## Written problem 1
Answer these from the piece on e-mail clients, one line each:
(a) What mistaken idea do most programmers have?
(b) How does the piece describe Active Directory?
(c) What business functions does the piece say e-mail has been pushed into serving?
## Written problem 2
Turn the paragraph of the piece on e-mail clients that opens "Mozilla Thunderbird is an excellent e-mail client" into a short bulleted list that keeps its main facts.
## Written problem 3
Write the next paragraph of the piece on e-mail clients, following on from its last sentence.

[Begin Document extract]

This is a bit of a UI complaint, moreso than a coding one. Fair cop. Most programmers aren’t designers, and most programmers have a mistaken idea that all programmers can do design.
Mozilla Thunderbird is an excellent e-mail client, though with the advent of very good webmail clients, the e-mail client is slowly moving into the cloud and becoming a thing of the past. In the business world, though, e-mail clients are still a virtual necessity — not the least reason being that people have press-ganged the venerable e-mail technology to do just about every business function, from meeting invitations to calendar management to file transfer and even instant messaging. The e-mail client has become your personal information manager, with notes, to-do lists, address books that go well beyond the simple “name and e-mail address” functionality they began with. They have become the central repository for shared business contacts with remote address directories like LDAP and Active Directory (a Microsoft LDAP extension). And the ability to synchronize your handheld personal information manager (née: cellular phone) has become a virtual necessity for businesses today.

[End Document extract]
[Begin Collected data]

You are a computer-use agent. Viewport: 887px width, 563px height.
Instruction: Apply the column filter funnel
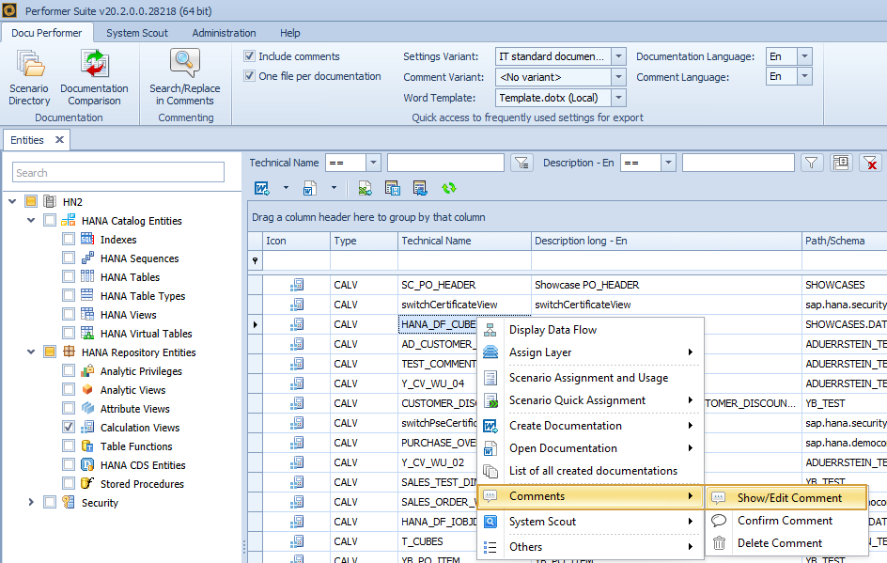tap(811, 162)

[End Collected data]

## Result 1
(a) That all programmers can do design.
(b) As a Microsoft LDAP extension.
(c) Meeting invitations, calendar management, file transfer and instant messaging.

## Result 2
- Mozilla Thunderbird is an excellent e-mail client, but good webmail is moving e-mail into the cloud and making desktop clients a thing of the past.
- In business, e-mail clients remain a virtual necessity, because e-mail now handles meeting invitations, calendar management, file transfer and even instant messaging.
- The client has become a personal information manager, with notes, to-do lists and address books that go well beyond name and e-mail address.
- It is the central repository for shared business contacts through remote directories such as LDAP and Active Directory, a Microsoft LDAP extension.
- Businesses today also treat syncing with a handheld personal information manager, the cell phone, as a virtual necessity.

## Result 3
I have been using Thunderbird in defiance of the corporate de facto standard of Microsoft Outlook for the five years I’ve been with this company. With the addition of the Lightning calendar extension, which can do meeting requests and accept invitations in a manner compatible with Microsoft Outlook, nobody’s known the difference. So I get to keep my Linux desktop, and I won’t even get forced into installing MS Office under WINE. Win-win for all involved — company doesn’t have to shell out the extra $500 for MS Office Pro, and I don’t have to subject myself to that inferior proprietary software. (What auto junkie wants to buy a car with the hood welded shut?)
However, there was one minor issue after I changed my laptop’s desktop theme. I made the sin of daring to change something unrelated, and suddenly Thunderbird’s to-do list became completely unusable — it was displaying all my tasks in light-gray-on-white. After playing around with some of the other themes available under Ubuntu 10.10’s stock set, I realized what was going on — the to-do tasks were being displayed using the application menu’s font color, rather than the window’s font color. You know, that application menu that says “File, Edit, View” — that one. Not exactly the most intuitive color choice in the world, given that the window background is not usually the background a menu item is rendered against — the menus have their own background color, so themes won’t make menus unreadable accidentally.
Under Windows, those colors probably can’t ever be different. In Linux, under Gnome at least, they most assuredly can. My system menus were configured under the Shiki-Human color theme to match the title bar, so that the application proper starts below where the menus were. It is quite aesthetically pleasing — all the OS bits are dark, and the main application is light, meaning you can focus on one or the other but not both at the same time all that easily.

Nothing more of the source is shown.